Canaccord Financial Inc. is buying Genuity Capital Markets for about $290-million, uniting two of the country's most prominent independent securities firms in a deal that addresses each company's weaknesses.
In a deal set to be announced Wednesday, Vancouver-based Canaccord will pay about $232-million of the price in stock and a small portion in cash, and Canaccord's executive management team will remain in place. Genuity chief executive officer David Kassie, who started the firm five years ago with a group of partners after a controversial exit from Canadian Imperial Bank of Commerce, will become chairman of the merged firm, and other senior Genuity principals will take on big roles.
"There are many shared strengths, but there are also a lot of complementary differences," said Paul Reynolds, Canaccord's CEO. As a result, the purchase should add to Canaccord's earnings immediately, he said.
The combination will give the firm more heft to go up against independent rivals like GMP Capital Inc. and the investment-banking arms of the large banks because the Canaccord investment bankers will have "a lot more arrows in the quiver," Mr.

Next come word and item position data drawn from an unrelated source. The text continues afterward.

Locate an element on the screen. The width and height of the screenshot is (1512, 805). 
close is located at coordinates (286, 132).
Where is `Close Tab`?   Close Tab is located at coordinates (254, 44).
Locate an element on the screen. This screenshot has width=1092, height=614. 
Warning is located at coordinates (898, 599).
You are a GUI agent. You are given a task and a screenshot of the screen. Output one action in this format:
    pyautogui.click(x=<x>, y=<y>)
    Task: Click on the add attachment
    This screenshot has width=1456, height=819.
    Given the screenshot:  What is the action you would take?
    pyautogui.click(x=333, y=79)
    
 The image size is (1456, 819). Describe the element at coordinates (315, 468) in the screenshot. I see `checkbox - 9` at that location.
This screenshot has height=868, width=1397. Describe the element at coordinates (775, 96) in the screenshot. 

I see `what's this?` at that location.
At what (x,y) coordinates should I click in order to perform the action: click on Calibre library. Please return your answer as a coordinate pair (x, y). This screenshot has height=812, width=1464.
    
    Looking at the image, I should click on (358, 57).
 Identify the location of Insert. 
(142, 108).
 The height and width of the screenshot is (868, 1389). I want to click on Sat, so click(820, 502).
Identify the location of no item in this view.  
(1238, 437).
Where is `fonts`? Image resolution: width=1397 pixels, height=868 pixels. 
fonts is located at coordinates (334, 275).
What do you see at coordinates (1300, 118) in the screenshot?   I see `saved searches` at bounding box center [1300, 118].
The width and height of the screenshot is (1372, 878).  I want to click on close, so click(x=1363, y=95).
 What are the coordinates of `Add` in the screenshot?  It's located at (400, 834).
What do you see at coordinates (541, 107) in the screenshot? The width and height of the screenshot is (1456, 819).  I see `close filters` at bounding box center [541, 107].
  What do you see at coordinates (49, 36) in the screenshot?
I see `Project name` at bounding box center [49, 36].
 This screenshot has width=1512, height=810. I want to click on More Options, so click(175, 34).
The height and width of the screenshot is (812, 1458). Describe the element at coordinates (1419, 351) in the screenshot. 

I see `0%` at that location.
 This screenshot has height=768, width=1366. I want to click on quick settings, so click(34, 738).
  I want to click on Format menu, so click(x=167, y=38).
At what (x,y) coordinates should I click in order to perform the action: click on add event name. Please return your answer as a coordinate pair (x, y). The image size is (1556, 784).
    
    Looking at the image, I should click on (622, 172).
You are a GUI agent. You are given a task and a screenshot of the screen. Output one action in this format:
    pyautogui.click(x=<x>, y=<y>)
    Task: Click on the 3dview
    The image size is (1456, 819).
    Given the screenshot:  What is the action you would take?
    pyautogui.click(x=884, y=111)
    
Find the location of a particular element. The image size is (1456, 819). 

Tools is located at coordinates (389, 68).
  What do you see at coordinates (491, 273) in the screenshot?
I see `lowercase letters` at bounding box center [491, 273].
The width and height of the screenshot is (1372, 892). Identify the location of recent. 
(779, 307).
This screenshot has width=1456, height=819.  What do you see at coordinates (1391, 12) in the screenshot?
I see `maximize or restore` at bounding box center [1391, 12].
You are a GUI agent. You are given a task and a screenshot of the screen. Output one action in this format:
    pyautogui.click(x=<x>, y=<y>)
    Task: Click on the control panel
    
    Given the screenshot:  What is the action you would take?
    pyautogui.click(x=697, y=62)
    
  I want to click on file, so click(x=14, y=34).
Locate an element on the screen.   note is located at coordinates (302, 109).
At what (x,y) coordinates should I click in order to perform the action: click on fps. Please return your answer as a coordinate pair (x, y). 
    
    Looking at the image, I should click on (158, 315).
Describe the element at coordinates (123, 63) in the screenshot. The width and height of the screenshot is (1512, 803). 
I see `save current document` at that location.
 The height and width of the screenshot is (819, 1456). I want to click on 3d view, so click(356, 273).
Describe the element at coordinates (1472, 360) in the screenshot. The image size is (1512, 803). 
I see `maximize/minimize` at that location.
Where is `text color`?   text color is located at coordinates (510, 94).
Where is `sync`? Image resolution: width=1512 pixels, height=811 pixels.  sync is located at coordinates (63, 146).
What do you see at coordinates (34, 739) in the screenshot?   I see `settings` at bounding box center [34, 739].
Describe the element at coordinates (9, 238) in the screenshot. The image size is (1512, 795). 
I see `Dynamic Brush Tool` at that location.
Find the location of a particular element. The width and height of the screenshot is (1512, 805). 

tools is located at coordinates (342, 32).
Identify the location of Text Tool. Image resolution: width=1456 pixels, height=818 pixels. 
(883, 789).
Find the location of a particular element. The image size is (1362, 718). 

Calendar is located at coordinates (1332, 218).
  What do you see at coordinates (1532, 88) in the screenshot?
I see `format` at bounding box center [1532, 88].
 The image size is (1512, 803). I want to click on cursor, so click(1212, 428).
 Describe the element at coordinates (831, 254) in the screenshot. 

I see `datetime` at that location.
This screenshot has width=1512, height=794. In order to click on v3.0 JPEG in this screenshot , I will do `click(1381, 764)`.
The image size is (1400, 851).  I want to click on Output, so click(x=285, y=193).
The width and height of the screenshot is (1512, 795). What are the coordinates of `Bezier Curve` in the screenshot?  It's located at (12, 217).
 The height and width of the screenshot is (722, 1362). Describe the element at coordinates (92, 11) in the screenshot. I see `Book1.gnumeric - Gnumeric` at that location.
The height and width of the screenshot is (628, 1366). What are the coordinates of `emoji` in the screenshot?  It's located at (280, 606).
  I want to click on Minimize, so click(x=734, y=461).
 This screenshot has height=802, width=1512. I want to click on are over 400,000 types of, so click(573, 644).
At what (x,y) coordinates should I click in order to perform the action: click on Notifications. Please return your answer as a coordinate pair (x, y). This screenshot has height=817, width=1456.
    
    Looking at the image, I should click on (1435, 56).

Kassie said.
Genuity is known as a top-flight adviser on mergers and restructurings, an area in which Canaccord has been lacking. Canaccord's strength is helping companies do stock offerings, and it has a network of retail brokers who can help sell shares to clients, something that Genuity doesn't have.
In fact, some firms such as Yamana Gold have hired Canaccord when raising money with share sales, but turned to Genuity for advice when spending the cash on takeovers.
Canaccord also tends to focus its banking and research on smaller companies, while Genuity's aims at bigger ones, leaving little overlap. There is also little duplication with the firms' biggest investor clients.
The deal gives a first peak into the finances of closely-held Genuity, which made major headlines in early 2005 when Mr. Kassie poached some key employees from CIBC, drawing a lawsuit from the bank.
Contrary to rumours that it has struggled, in its short history the firm has turned into a money machine for its 45 partners. Genuity earned $22-million in the past 12 months, a slow period for M&A, on revenue of $100-million. That's after payouts of $52-million in salary and bonuses.
The firm has been even more profitable in boom years, generating $228-million in revenue and $83-million in profit at its peak in the year ended Jan. 31, 2008, which was a huge year for bonuses. A handful of Genuity partners are said to have made more than $10-million apiece that year.
Based on the two companies' earnings for the past 12 months, the deal would increase earnings per share at Canaccord by about 15 per cent.
"It's at the low end of the mergers and acquisitions cycle," said Canaccord CEO Mr. Reynolds. "We feel it's a very attractive time to buy."
Mr. Kassie said Genuity probably could have fetched more than the acquisition price had it sold shares in an initial public offering, which the firm considered, but the combination with Canaccord offered so much upside it was irresistible.
"It's a material discount to where we would have gone public at, but we're way ahead" because of the added profit opportunities at Canaccord, Mr. Kassie said.
The Genuity name will live on in the brand that Canaccord uses for its investment-banking division, which will become CanaccordGenuity.